Tom Dunne: The Smiths, and why the sun shines out of their behinds
Mike Joyce, second from right, with the other members of The Smiths: Johnny Marr, Morrissey, and Andy Rourke. (Photo by Ross Marino/Getty Images)
Most music biographies have more in common with Father Ted’s Golden Cleric Award acceptance speech than they’d like to admit. They tend to oscillate between settling old scores or taking total credit for a team game. To find one, Mike Joyce’s that is simply a love letter to his band, The Smiths, is an unalloyed joy.
I’m not sure people realise just how important The Smiths were. I’d rank them just after the Sex Pistols in terms of seismic shift. The Pistol lit a flame, but it was dying out before The Smiths arrived with Hand in Glove on Top of the Pops. After that and it went up again like a Roman candle factory.
It’s amusing at this point – Punk is 50 next year - to read interviews with people who saw the Pistols live. Mick Jones of The Clash spoke of knowing that, “this is what it will be from now on: a new scene, new values.”
Future band mate Joe Strummer remarked simply, “I saw the future.” That future became visible in the End of Year Polls for 1980. That year’s Top Three singles were The Jam’s Going Underground, The Clash’s London Calling and Joy Division’s Love Will Tear Us Apart. Three era defining classics. Punk’s work was done.
But by 1982 it was getting messy again. The New Romantics, as typified by Duran Duran, were surging up the charts. It seemed like a return to pre punk values: Make up, star outfits, egos and tosh. “Her name is Rio, and she dances on the sand” they said expensively.
“Did we fight the punk wars for this?” we asked. It seemed like an opportune moment to get off the music bus. Leave all that malarky to the record companies. Let the suits take charge again. Dollar hadn’t gone away you know.
And then The Smiths released Hand in Glove. We saw Morrisey on Top of The Pops, shirt open, flowers in back pocket and, in his own words, the sun shining out of his behind. “We may be hidden by rags, but we have something they’ll never have,” he sang.
“Where have you been all my life, wonderful boy?” we all asked.
A second single, This Charming Man, confirmed it was no accident. Marr’s guitar work was transcendental. But Morrissey was the zeitgeist. “I would go out tonight, but I haven’t got a stitch to wear,” he sang.
“My thoughts exactly,” we echoed.
The timing was impeccable. Getting off the music bus had been rash. New bands were formed with former punks - older, wiser, more able to play – and eager to give it a second go. And unlike the first wave, most of this wave got signed.
I was back in a band within a year and one night my three new band mates arrived at the house. The Smiths had released a new single, How Soon is Now. It had to be listened to collectively. We were awe-struck: “I am the son and the heir, of a shyness that is criminally vulgar.” Post-punk Shakespeare.

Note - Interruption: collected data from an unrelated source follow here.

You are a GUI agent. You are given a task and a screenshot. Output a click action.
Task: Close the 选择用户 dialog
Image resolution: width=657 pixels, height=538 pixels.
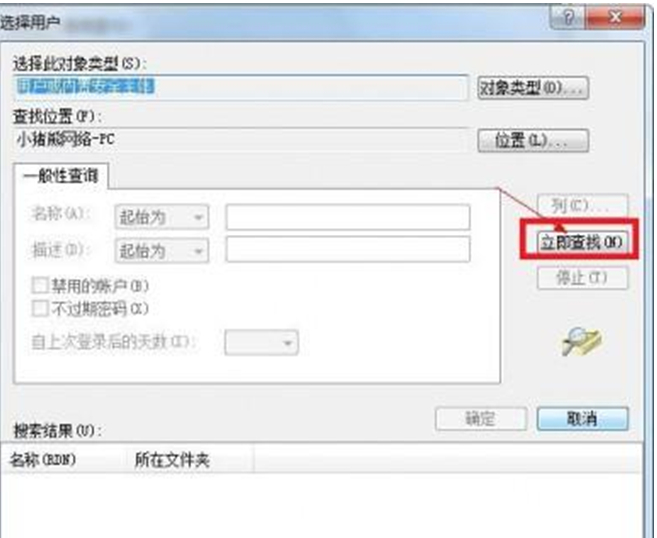pos(615,18)
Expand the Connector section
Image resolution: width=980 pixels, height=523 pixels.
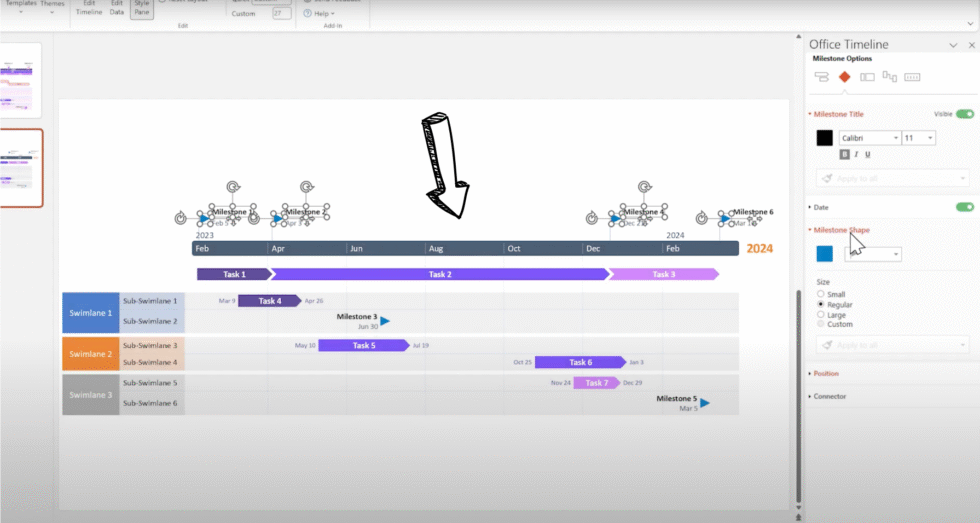[x=829, y=396]
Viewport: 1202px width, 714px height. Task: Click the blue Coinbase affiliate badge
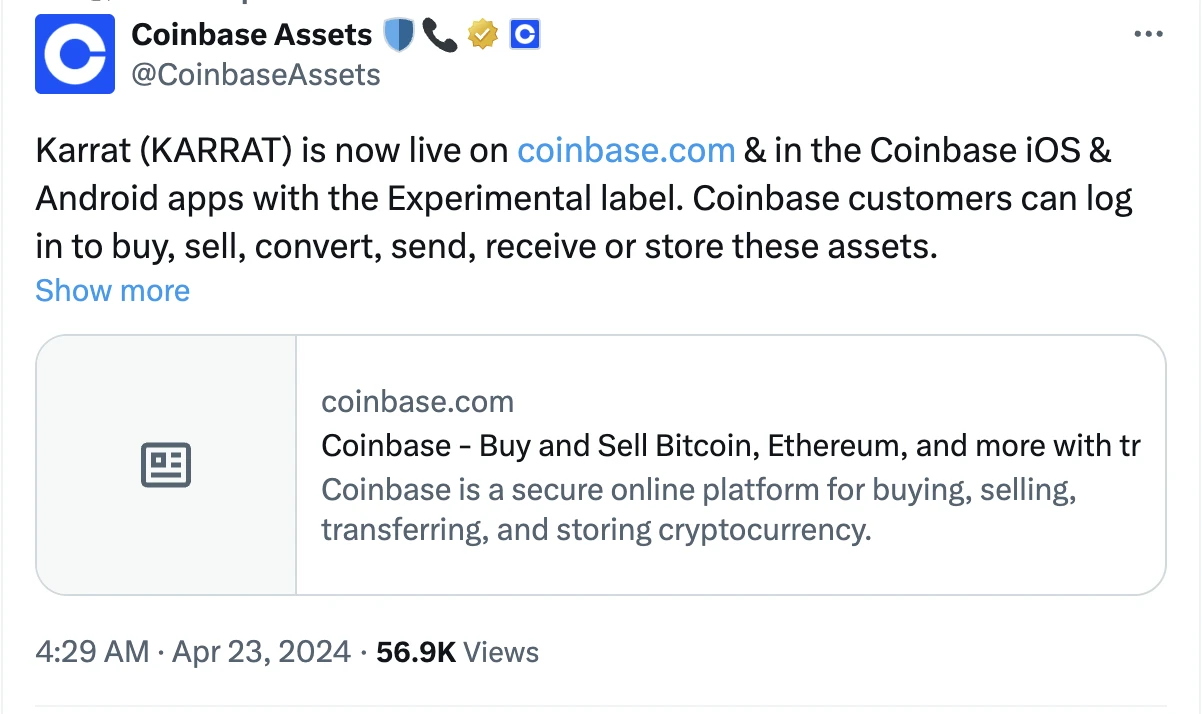pos(525,36)
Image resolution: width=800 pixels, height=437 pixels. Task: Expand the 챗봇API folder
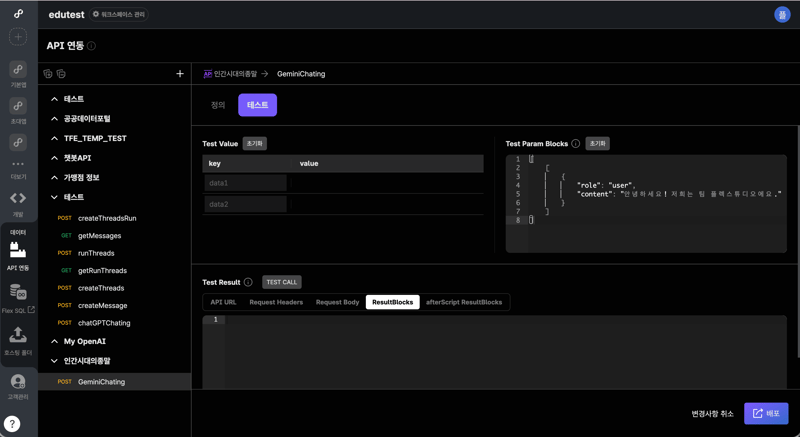pyautogui.click(x=55, y=158)
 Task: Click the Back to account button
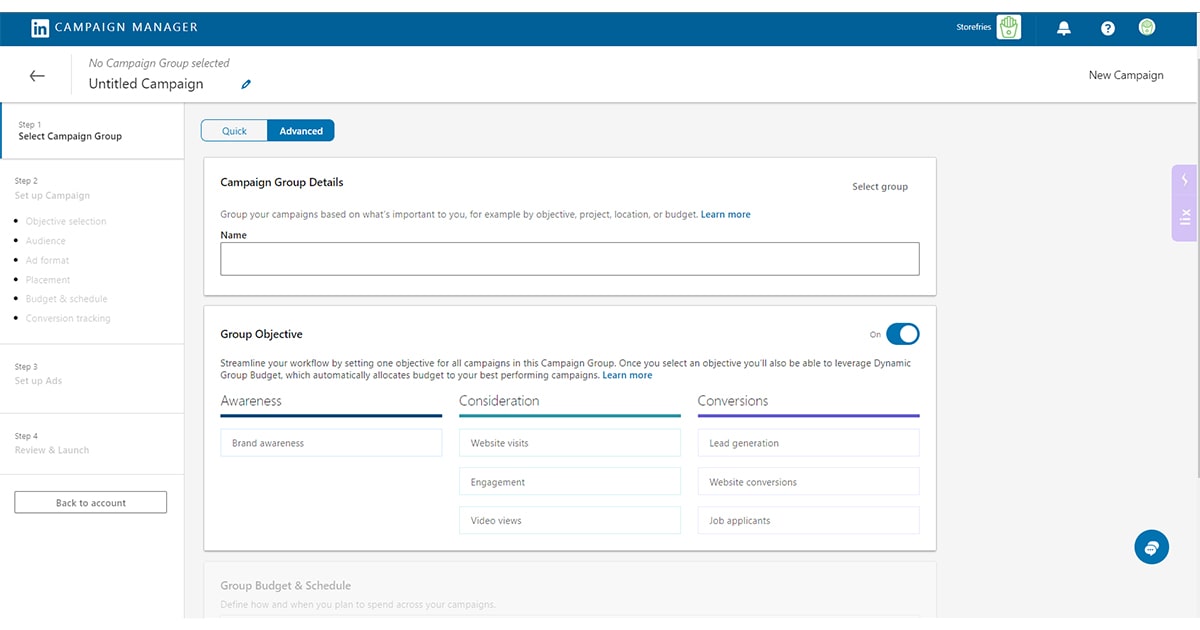(91, 503)
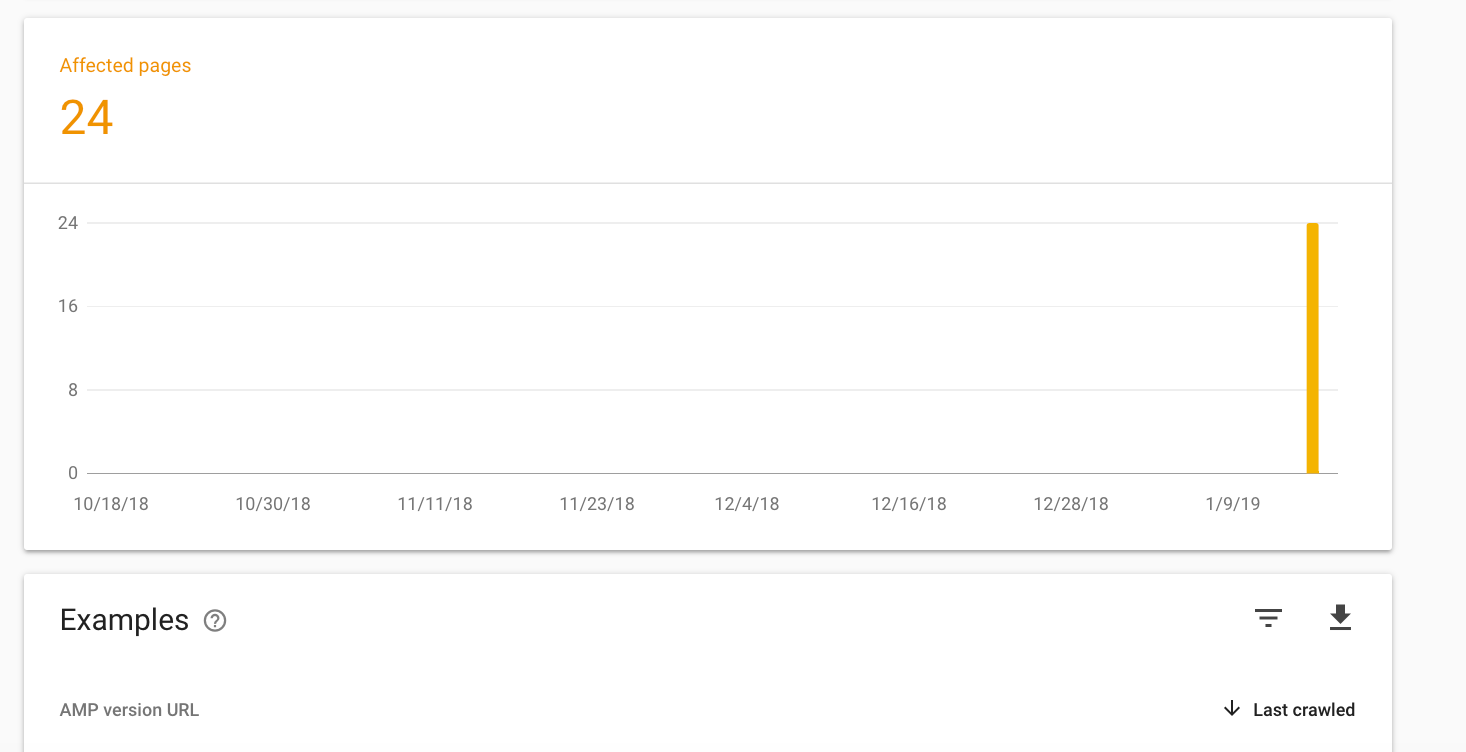Open the help icon beside Examples
The width and height of the screenshot is (1466, 752).
[x=215, y=621]
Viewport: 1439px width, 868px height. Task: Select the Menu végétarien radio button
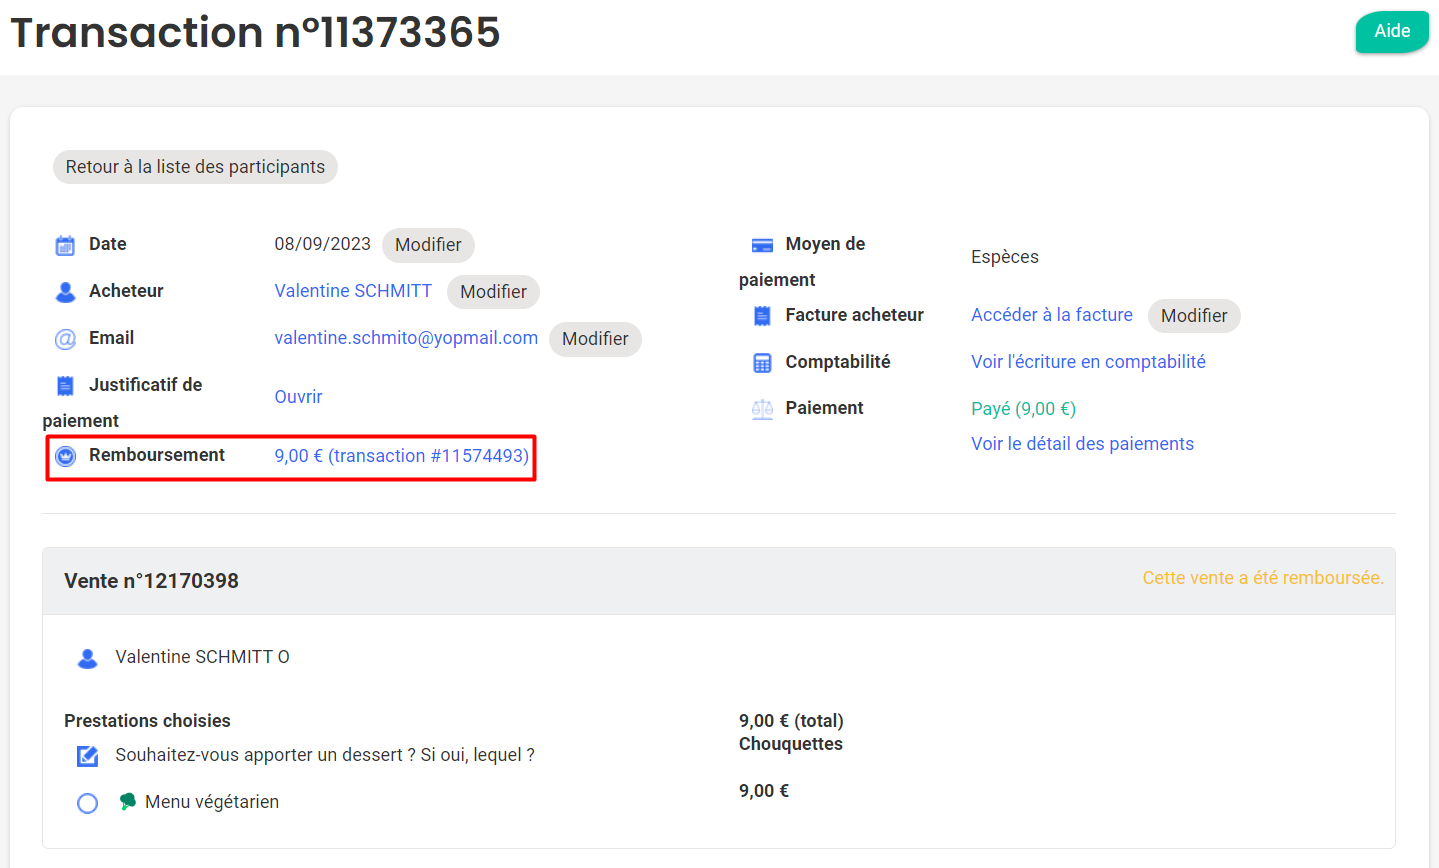[x=88, y=803]
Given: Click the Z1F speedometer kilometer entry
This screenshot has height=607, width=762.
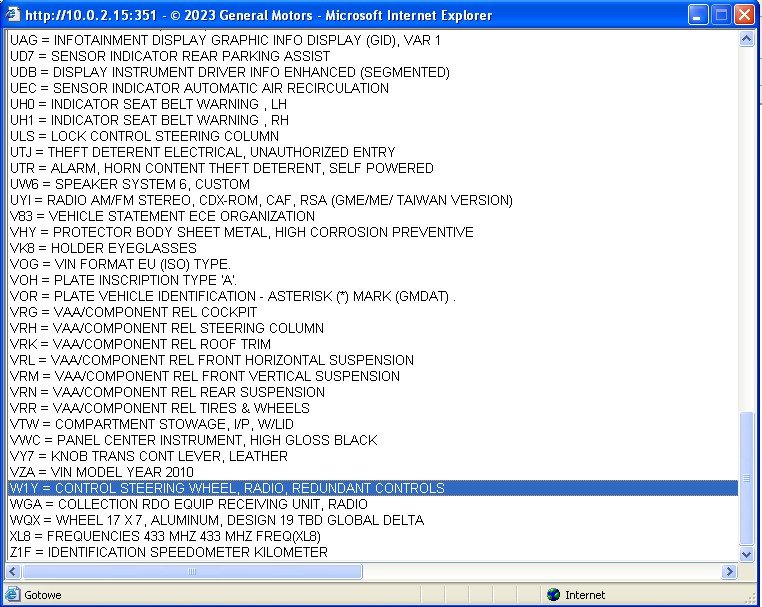Looking at the screenshot, I should 168,552.
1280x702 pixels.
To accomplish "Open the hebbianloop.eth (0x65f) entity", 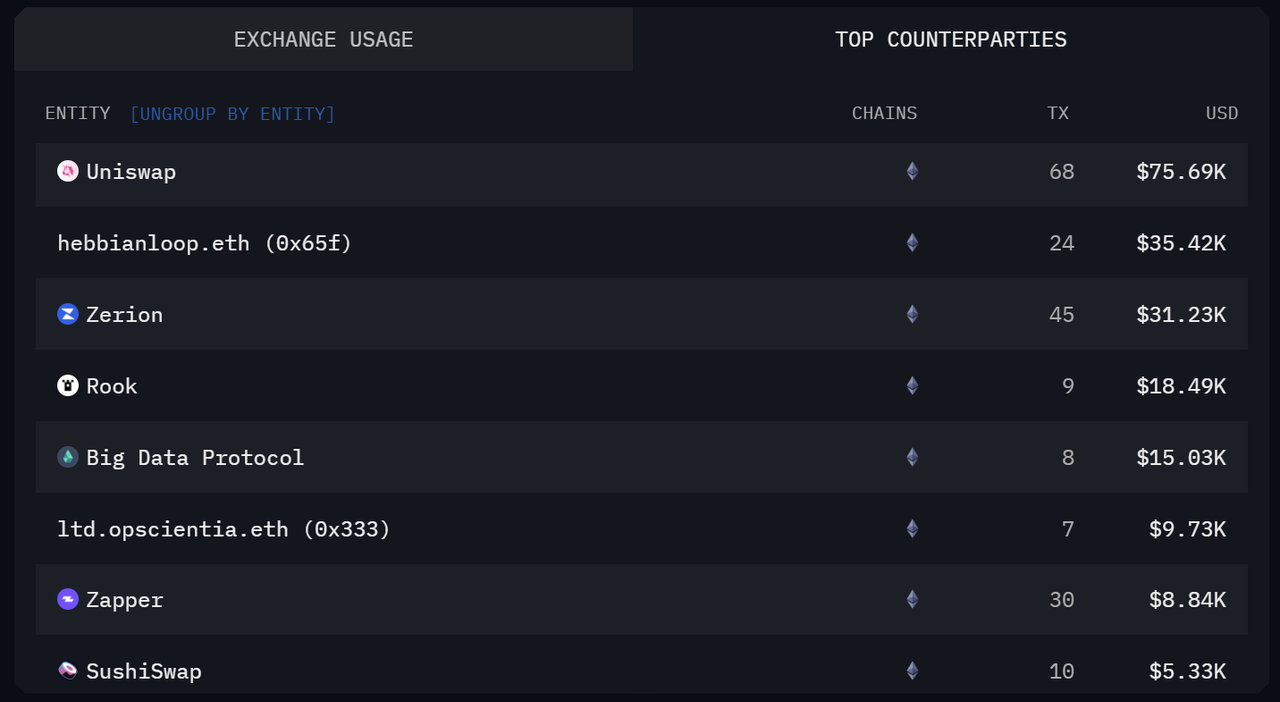I will pos(205,243).
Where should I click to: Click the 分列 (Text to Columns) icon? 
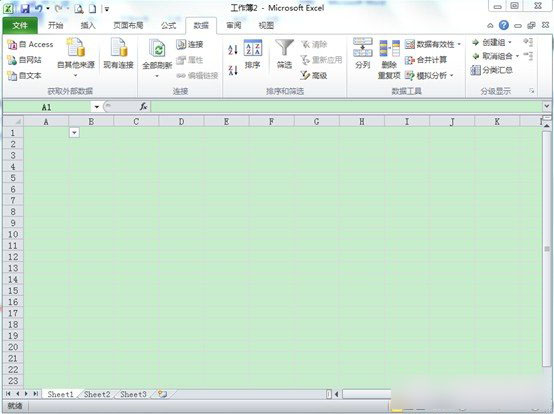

The Smiths were a touchstone for new bands. A simple format, essentially R&B chord changes and lyrics as Wilde and clever as you felt this generation - our generation - deserved. The possibilities seemed endless. A lot of keyboards arrived in the second-hand ads.
It wasn’t always great. Every single, and there were so many, had something but not everything was There is a Light. It took the release of The Singles (1995) for their true achievement to be seen clearly: The Smiths were our Beatles.
Statistically, it runs 22 singles for The Beatles versus 16 for The Smiths. But you are talking eight years for John and Paul, against only 4.5 for John and Stephen. If they’d gone full term it would have been 22 Fab Fours, versus 28 for Salford. Offensive to purists or not, those stats are testament to one serious writing partnership.
To get the insights Joyce brings to the table here delivered with love and affection is worth its weight in gold. These songs and memories of TV performances and gigs occupy a special place in the hearts of Smiths fans.
Joyce captures that world and that time magically. When there was no internet and you had to seek out people who shared your passion for music, in record shops and sweaty venues. He describes himself now as a “pragmatic, content man.” Not many of them is this game.